EXERCISE REQUIREMENTS: Lines before the one containing "Venues (165, 127)" are left out; return that line and all lines after it, exactly, through the end of the records below.
** Opening DATA PROVIDED block **
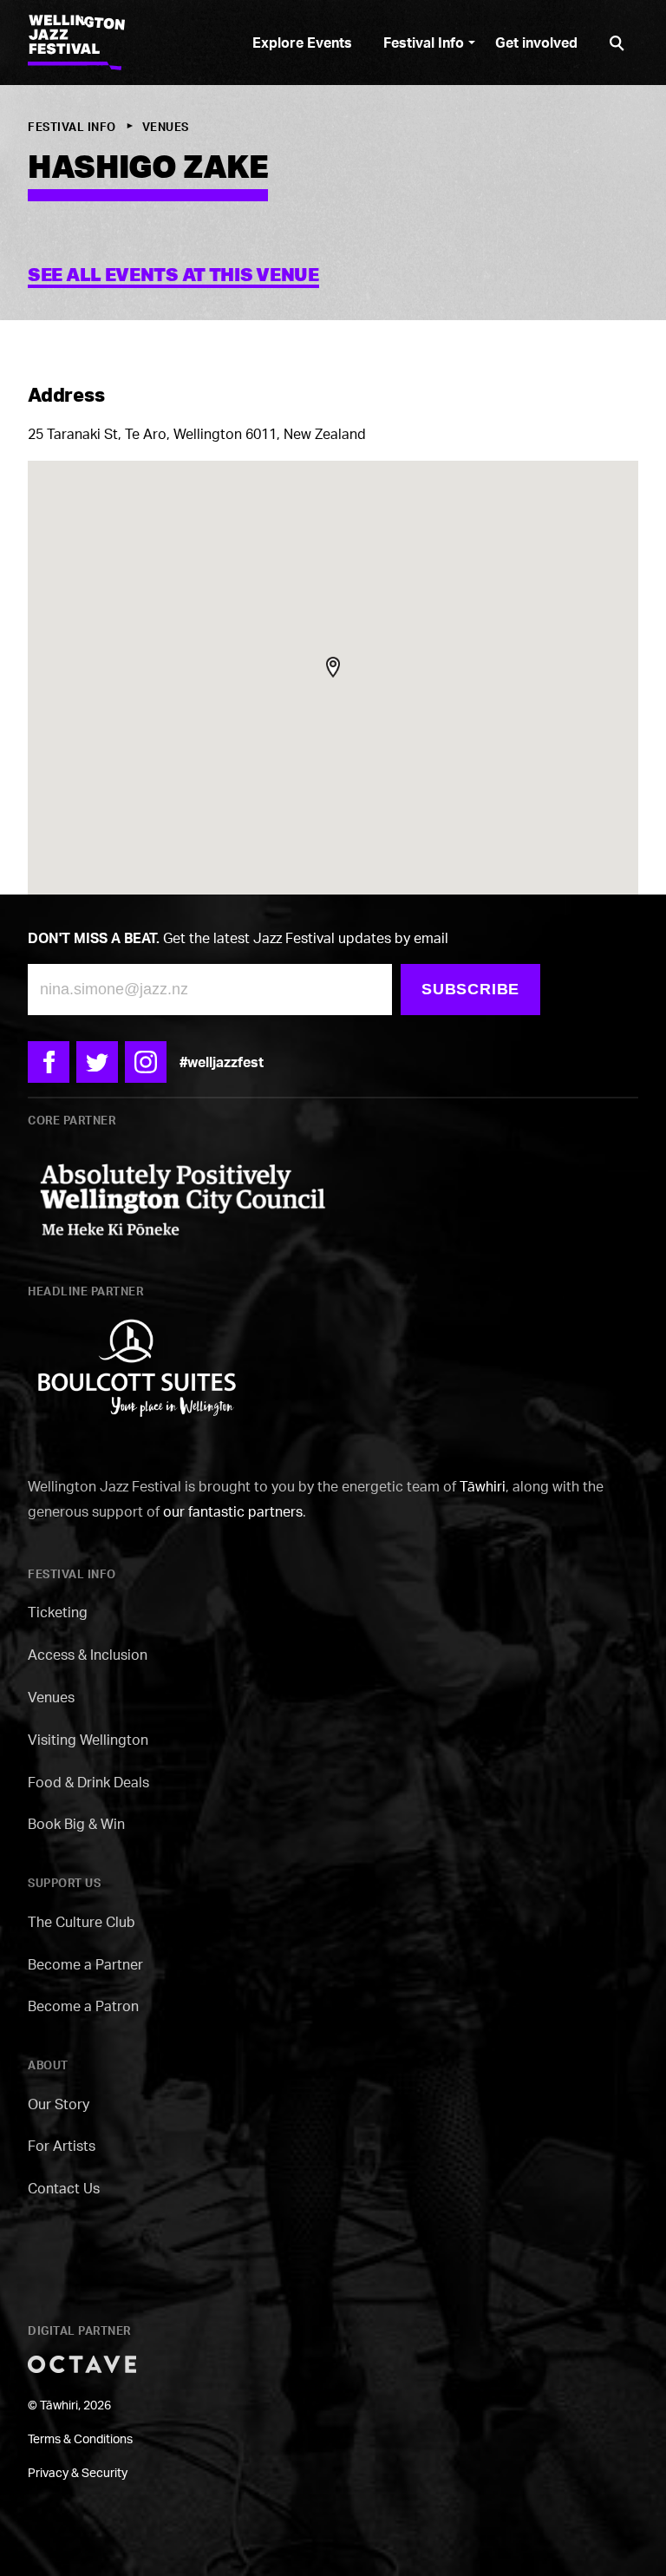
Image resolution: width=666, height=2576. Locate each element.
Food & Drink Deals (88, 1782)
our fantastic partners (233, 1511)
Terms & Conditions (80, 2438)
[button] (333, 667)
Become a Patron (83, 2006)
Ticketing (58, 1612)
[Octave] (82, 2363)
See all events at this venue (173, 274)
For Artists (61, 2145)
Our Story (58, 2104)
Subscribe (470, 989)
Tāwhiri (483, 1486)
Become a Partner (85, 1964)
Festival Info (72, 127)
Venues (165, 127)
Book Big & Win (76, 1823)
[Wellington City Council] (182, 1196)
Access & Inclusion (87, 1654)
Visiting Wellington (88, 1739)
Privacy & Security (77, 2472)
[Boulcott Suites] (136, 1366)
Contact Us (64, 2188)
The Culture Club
** Closing DATA PROVIDED block **
RESPONSE TO THE TASK:
Venues (165, 127)
Book Big & Win (76, 1823)
[Wellington City Council] (182, 1196)
Access & Inclusion (87, 1654)
Visiting Wellington (88, 1739)
Privacy & Security (77, 2472)
[Boulcott Suites] (136, 1366)
Contact Us (64, 2188)
The Culture Club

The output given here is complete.